Trump can’t pivot away from his fraud claims no matter how much Jenkins wishes he would. He couldn’t even if he wanted to.
But he clearly doesn’t want to. He was out there making new claims about fraud just this week, part of his effort to convince his supporters and himself that he didn’t actually lose in 2020 at all. If Trump runs for president in 2024, he’s running as the guy who tried to steal the election from Biden as he claimed that Biden had stolen it from him. He’s running not as he did in 2015, as an outsider to the politics game. He’s running, instead, as a representation of an anti-democratic undercurrent in right-wing politics with the support of people who’ve triggered repeated warnings from law enforcement about their willingness to use violence in defense of Trump’s claims.
It’s anyone’s guess if Trump will run in 2024. “If he runs in 2024, even without his approach to politics changing, he’ll again be a candidate unlike any who has come before,” Bump writes. “And again he’ll catch much of the country unprepared.”
David Atkins thinks Trump could still destroy the GOP. Republicans still look to him as the leader of the party, and most of them are terrified to go against him. Which is fine with Democrats, I suspect.
It’s hard to deny it: The GOP is now a reinvigorated cult of personality around Trump. He dispatched his opponents in the 2016 primary with ease despite the open hostility of most of the party establishment, marginalized or co-opted his opposition, and remade the party in his image.

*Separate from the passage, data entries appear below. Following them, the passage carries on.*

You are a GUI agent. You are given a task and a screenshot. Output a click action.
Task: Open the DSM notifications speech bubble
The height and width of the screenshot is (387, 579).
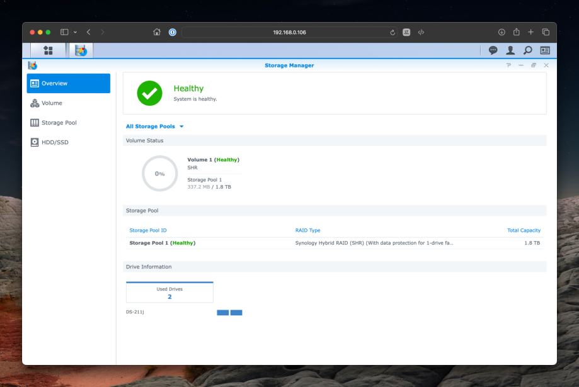(x=493, y=51)
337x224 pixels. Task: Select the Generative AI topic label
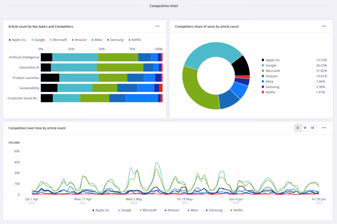pyautogui.click(x=29, y=67)
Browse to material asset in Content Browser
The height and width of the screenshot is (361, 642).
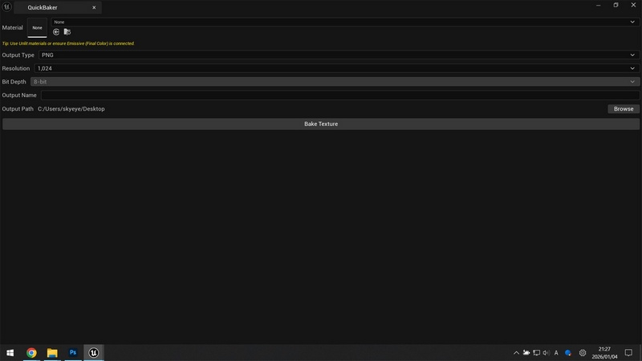pyautogui.click(x=67, y=32)
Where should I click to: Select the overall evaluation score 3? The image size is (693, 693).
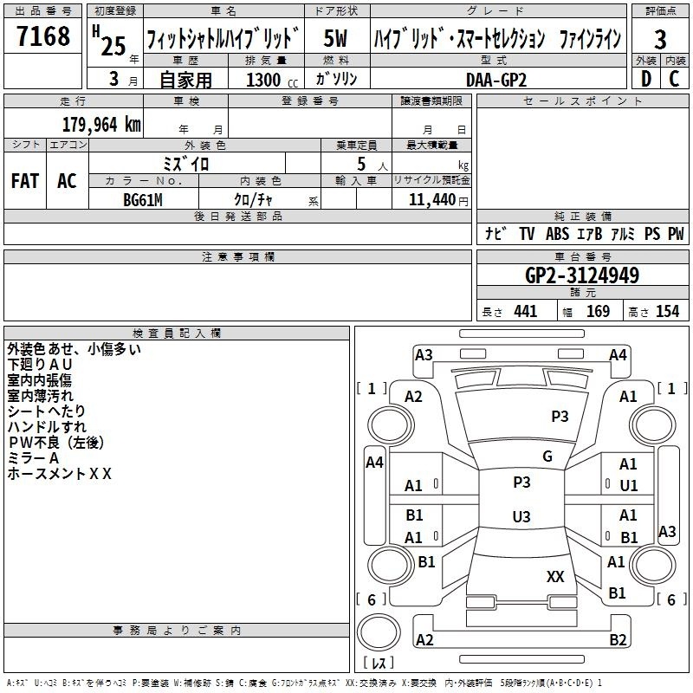tap(660, 39)
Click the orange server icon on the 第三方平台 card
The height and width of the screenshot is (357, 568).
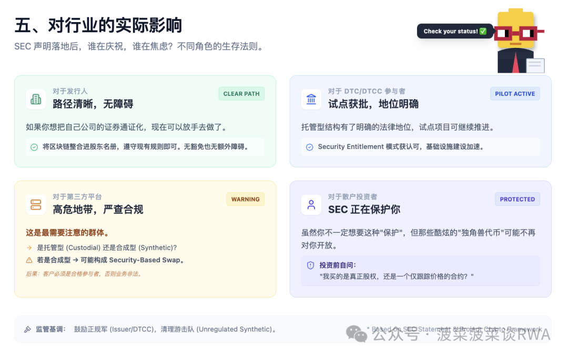pyautogui.click(x=36, y=204)
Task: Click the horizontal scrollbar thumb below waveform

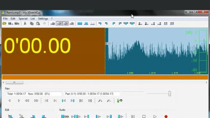Action: (14, 82)
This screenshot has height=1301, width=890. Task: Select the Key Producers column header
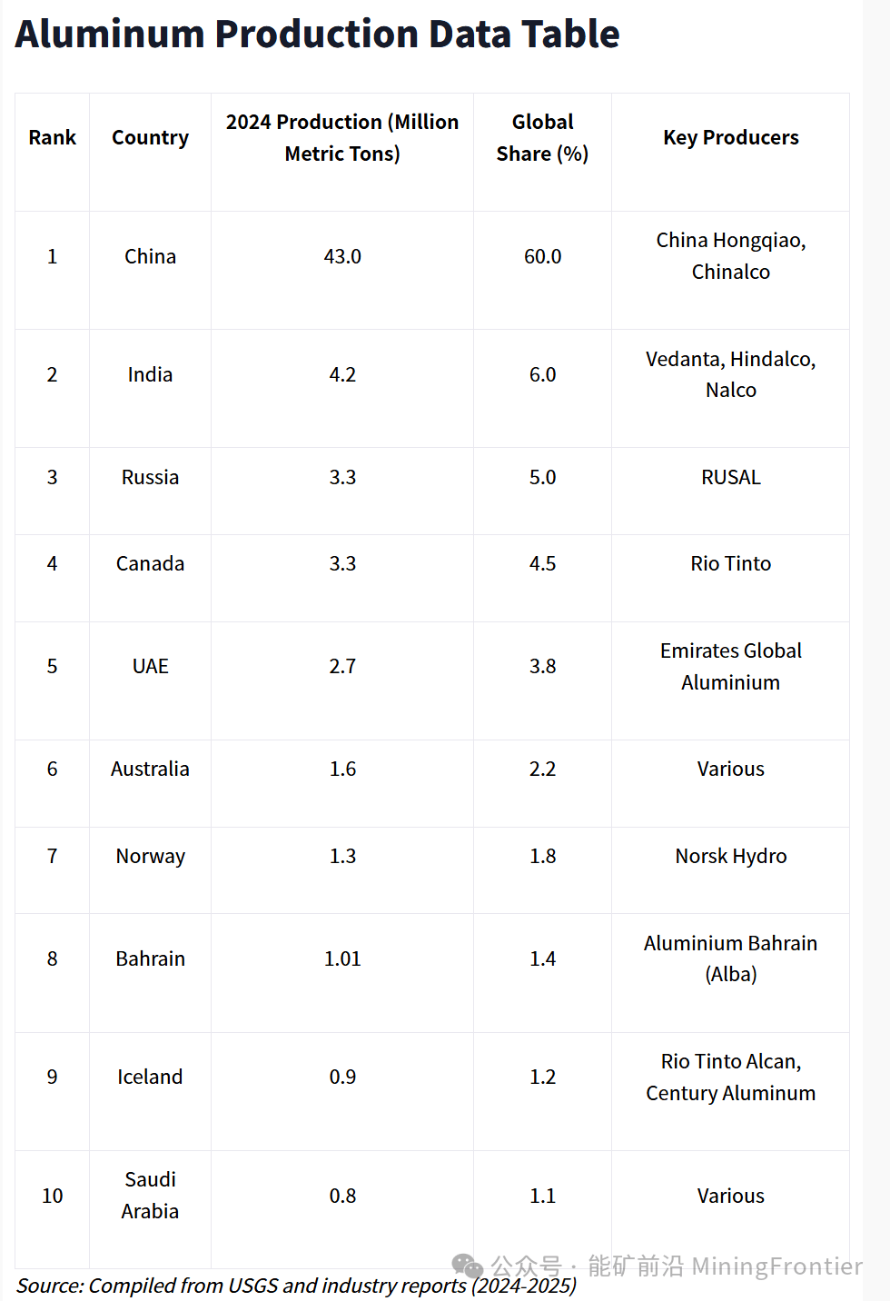pyautogui.click(x=730, y=138)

More importantly, he hastened a realignment that will be structurally advantageous for the GOP in Congress and the Electoral College for decades, even though Republicans are numerically inferior and shrinking across the country. Trump drove turnout among his ardent fans higher than expected and cut into Democratic advantages among people of color.
But Trump didn’t really take over or save the Republican Party. Trump’s greatest gift to Republicans is also his greatest curse: He gave them permission to be their worst selves. By liberating the GOP to embrace its most noxious impulses, he has breathed new life into the staid culture that nominated John McCain and Mitt Romney while destroying basic norms of public decency and weakening the guardrails of democracy. This has come at a devastating cost to the victims of the hatreds Trump fueled. Despite short-term appearances, unmasking the GOP base’s most vicious instincts might also be disastrous for the party in the long term.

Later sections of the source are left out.